Instructions to follow
If a line in the entries below includes "will", pick it out and copy it.

Supplied entries
***

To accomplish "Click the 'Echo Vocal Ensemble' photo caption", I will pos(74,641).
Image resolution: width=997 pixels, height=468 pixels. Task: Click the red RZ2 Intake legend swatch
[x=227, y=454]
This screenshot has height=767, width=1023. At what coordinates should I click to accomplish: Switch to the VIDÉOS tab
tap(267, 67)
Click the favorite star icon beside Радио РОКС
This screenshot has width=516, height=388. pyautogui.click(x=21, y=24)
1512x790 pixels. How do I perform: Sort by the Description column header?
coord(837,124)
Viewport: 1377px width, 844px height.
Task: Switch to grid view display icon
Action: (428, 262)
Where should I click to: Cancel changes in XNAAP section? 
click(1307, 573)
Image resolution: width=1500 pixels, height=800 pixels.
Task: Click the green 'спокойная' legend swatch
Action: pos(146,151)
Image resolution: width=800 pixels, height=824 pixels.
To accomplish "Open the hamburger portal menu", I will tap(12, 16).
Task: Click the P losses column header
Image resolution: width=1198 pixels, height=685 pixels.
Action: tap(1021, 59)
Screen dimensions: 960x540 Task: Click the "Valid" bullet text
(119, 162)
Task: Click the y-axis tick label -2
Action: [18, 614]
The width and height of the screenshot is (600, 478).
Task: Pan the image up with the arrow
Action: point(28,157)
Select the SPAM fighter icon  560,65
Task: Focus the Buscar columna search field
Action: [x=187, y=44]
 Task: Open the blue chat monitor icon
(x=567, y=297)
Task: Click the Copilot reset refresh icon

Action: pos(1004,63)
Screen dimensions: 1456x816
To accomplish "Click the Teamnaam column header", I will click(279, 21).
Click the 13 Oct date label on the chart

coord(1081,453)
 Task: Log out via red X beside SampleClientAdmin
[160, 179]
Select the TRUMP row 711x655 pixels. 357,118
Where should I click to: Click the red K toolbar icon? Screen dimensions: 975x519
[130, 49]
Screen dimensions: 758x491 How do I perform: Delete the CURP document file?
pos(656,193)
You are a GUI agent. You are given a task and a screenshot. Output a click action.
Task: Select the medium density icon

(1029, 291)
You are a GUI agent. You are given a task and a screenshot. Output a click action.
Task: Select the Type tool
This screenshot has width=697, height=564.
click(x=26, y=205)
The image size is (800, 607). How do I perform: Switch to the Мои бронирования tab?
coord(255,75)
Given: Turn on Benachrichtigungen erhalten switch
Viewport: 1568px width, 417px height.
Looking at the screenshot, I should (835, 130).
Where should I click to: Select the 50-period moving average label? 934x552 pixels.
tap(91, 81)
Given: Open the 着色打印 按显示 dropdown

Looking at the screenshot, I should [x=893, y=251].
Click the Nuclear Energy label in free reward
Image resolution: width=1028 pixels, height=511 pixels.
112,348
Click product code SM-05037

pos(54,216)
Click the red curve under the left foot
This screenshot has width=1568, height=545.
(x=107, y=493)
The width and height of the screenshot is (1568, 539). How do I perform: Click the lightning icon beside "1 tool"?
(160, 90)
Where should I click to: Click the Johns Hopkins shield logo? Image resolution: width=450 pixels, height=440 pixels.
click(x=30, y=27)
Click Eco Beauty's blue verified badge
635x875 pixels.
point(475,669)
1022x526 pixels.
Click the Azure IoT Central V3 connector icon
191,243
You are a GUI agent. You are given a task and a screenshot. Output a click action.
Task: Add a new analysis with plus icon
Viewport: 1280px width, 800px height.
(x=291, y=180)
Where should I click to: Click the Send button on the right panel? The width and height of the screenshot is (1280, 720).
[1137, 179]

***

Exercise output
To accomplish "Click the 'Echo Vocal Ensemble' photo caption", I will pos(74,641).
To accomplish "Open the hamburger portal menu", I will tap(12, 16).
To accomplish "Click the Teamnaam column header", I will click(279, 21).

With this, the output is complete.